▶ TEXT SECTION
All I can say is keep on being your patient's voice!

If an RN is able to "glance and decide" (dunno how), she should at least communicate her reasoning and perhaps tell you what else to watch for.

Agree with all though, in my books, if a patient says they are in pain, it is very real to them!

One cannot make an estimation on how much pain a person should be in based on their procedure or time lapse post op.

Pain is an individual experience and all too often is played down by the person holding the key to relief.

Still there are loads of really good RNs out there versus the ones who have lost their focus!

Specializes in ICU, PICC Nurse, Nursing Supervisor.

you cannot assess a patient properly from the doorway.....go to your higher ups and get this addressed or you and your patients will continue to have issues......;)

Specializes in Med-Surg, School Nurse.

I am the type of person that when in pain will lay very still and quiet, perhaps even with my eyes closed. I might even doze just to tune things out. I probably wouldn't ask for a med soon after the first request, might turn on my side away from the door and cry a little. With the nurse in question, it might look like to her that I am "resting quietly."

Would it be possible for you to go along with the RN to see the patient and for you to initiate a conversation with the patient about his/her pain in the RN's presence?

Specializes in CCU, OR.

As a Fibromyalgic, as someone who had a long term peritonitis that was missed for ?years despite my complaining of the pain, etc, I can say with great authority that there have been many times that I have been in a far amount of pain and not realized it until I assessed my behavior; as the pain got worse, the shorter, crabbier and meaner zI became.....whe it was poointed out to me or I suddenly realized it, then I had to decide how much pain I was in and take the proper amount of pain medication to control it enough to simply behave like a "normal person".

I've seen patients who were histrionic about their pain, stoic to the point of lunacy because of the fear of addiction, and all points in between.

I see a doctor who manages my pain. He has been audited 18 times by the state because there are several docs on the panel who disagree with his pain management style. He has never been found to have over prescribed, none of his patients are addicts, but the docs who give him the most trouble are surgeons. As an OR nurse, I find that extremely troubling; most surgeons are ok with treating post op pain liberally for the first few days to a week, but then there is a big push on to wean off of IV meds to oral meds, and then to reduce the strength of those ASAP.

These surgeons are apparently some of the older docs; the new residents and docs I've worked with in university hospitals are much better educated at learning to use the pain service- first the acute service and then- if needed, somewhat reluctantly, the chronic pain service. I'm grateful that more docs are starting to realize that cultural differences give rise to misinterpretation of how severe the pain actually is; once again, culturally competent care raises it's head. If it's hard for the docs and some nurses to recognize pain being SUBJECTIVE AND WHAT THE PATIENT REPORTS for Americans, think about how hard it must be to recognize pain in the cultural melting pot that the US has become.....

Pain is pain. It requires assessment and treatment. When I worked in critical care, if an LPN came up to me, reporting that her patient was in pain, could I give the IV med, I never questioned the initial request, but I always confirmed with the patient what the pain level was, so that the LPN and I could agree on what pain med to start with.

So, yes, the RN is a lazy person, is certainly no longer a patient advocate(if ever was one before) and needs to be reminded that pain is what the patient states it is, and requires treatment.:mad:

Kudos to you for being that patient advocate that you are. :yeah:

Sincerely, a nurse whose been on both sides of the bed, as patient, family member and nurse.

▶ RECORDS PROVIDED
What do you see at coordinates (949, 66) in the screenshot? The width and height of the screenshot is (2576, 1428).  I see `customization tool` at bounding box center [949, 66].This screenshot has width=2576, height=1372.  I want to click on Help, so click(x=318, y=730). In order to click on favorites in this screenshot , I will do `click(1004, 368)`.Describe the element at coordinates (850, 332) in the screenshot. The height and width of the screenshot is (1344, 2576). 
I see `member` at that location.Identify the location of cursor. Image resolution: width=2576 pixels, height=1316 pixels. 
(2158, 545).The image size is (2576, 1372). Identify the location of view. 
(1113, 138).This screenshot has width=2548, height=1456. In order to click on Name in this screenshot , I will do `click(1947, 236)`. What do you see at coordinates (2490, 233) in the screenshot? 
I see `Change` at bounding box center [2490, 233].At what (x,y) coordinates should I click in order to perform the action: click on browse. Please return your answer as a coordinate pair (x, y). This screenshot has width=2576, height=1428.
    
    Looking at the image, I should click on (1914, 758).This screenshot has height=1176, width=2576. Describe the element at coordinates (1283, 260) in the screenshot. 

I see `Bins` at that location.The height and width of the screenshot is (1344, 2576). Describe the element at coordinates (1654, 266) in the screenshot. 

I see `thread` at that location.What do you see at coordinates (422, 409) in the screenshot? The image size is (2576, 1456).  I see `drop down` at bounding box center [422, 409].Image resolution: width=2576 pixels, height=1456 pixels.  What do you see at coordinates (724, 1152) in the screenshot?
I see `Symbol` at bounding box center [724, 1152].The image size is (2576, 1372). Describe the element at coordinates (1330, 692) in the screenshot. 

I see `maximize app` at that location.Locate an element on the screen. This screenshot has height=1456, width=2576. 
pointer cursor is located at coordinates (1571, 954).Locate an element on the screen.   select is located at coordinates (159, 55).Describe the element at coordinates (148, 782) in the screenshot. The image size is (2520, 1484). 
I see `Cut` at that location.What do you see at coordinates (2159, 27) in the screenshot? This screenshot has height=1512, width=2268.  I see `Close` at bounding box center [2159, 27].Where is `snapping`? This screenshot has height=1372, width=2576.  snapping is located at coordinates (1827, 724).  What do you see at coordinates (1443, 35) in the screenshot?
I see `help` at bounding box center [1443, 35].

▶ USING THE INFORMATION
1. In the text about patient pain, how many times has the state audited the doctor who manages one writer's pain?
2. Restate word for word the stretch of the text about patient pain from "All I can say" through "lapse post op.".
3. Sum up the text about patient pain in two sentences.
The data comes from a separate source, unrelated to the text about patient pain.

▶ LIST OF SOLUTIONS
1. 18 times.

2.
All I can say is keep on being your patient's voice!

If an RN is able to "glance and decide" (dunno how), she should at least communicate her reasoning and perhaps tell you what else to watch for.

Agree with all though, in my books, if a patient says they are in pain, it is very real to them!

One cannot make an estimation on how much pain a person should be in based on their procedure or time lapse post op.

3. The writers urge the nurse to keep being the patient's voice, saying that pain is an individual experience and is what the patient states it is. They add that a patient cannot be assessed properly from the doorway and that pain requires assessment and treatment.